It’s the great mystery of Stonehenge - how did ancient people carry the huge stones used to build the site from more than 100 miles away?
New research suggests that ancient people may have relied on a rather surprising kitchen ingredient... lard.
Scientists at Newcastle University have suggested that pig fat was used to lubricate massive wooden sledges to drag the stones of Stonehenge into position.
Previously, fat residues on shards of pottery at Durrington Walls, near Stonehenge, were assumed to be related to feeding the people who came to build the monument.
But researchers now believe that the fragments are from dishes the size of buckets - meaning they could have been used to collect and store tallow, or animal fat.

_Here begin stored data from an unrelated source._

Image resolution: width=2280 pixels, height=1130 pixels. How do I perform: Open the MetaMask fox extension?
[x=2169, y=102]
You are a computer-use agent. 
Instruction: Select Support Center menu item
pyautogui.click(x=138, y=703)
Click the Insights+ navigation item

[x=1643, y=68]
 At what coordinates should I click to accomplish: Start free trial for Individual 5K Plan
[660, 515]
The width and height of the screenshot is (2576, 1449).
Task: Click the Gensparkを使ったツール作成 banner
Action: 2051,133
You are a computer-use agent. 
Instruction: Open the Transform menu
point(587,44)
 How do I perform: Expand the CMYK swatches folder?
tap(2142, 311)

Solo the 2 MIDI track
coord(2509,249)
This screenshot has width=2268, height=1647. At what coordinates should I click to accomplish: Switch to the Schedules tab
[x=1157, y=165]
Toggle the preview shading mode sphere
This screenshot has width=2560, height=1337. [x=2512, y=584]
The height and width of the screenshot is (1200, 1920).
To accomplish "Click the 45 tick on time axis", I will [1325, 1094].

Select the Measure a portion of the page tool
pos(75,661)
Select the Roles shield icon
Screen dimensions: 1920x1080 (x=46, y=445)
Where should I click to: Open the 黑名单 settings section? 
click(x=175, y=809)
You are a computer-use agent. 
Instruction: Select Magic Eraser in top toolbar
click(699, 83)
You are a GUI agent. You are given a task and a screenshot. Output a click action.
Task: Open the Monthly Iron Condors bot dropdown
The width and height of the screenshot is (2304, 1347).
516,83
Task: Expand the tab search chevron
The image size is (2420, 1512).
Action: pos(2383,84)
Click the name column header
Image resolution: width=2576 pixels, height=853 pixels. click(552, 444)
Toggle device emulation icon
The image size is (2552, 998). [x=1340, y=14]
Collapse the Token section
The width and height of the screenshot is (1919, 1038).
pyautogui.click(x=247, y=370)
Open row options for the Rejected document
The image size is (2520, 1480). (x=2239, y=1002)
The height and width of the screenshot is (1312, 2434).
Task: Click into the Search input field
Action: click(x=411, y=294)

Dr. Lisa-Marie Shillito, Senior Lecturer in Landscape Archaeology, Newcastle University, said: ‘I was interested in the exceptional level of preservation and high quantities of lipids - or fatty residues - we recovered from the pottery.
‘I wanted to know more about why we see these high quantities of pig fat in pottery, when the animal bones that have been excavated at the site show that many of the pigs were 'spit roasted' rather than chopped up as you would expect if they were being cooked in the pots.’
Previous research has suggested that some of the stones, weighing up to two tonnes, were moved on sleds by up to 20 people.
Was the fat actually grease to allow the stones to move on huge sleds?
Dr Shillito said, ‘There are still many unanswered questions surrounding the construction of Stonehenge.
‘Until now, there has been a general assumption that the traces of animal fat absorbed by these pieces of pottery were related to the cooking and consumption of food, and this steered initial interpretations in that direction. But there may have been other things going on as well, and these residues could be tantalising evidence of the greased sled theory.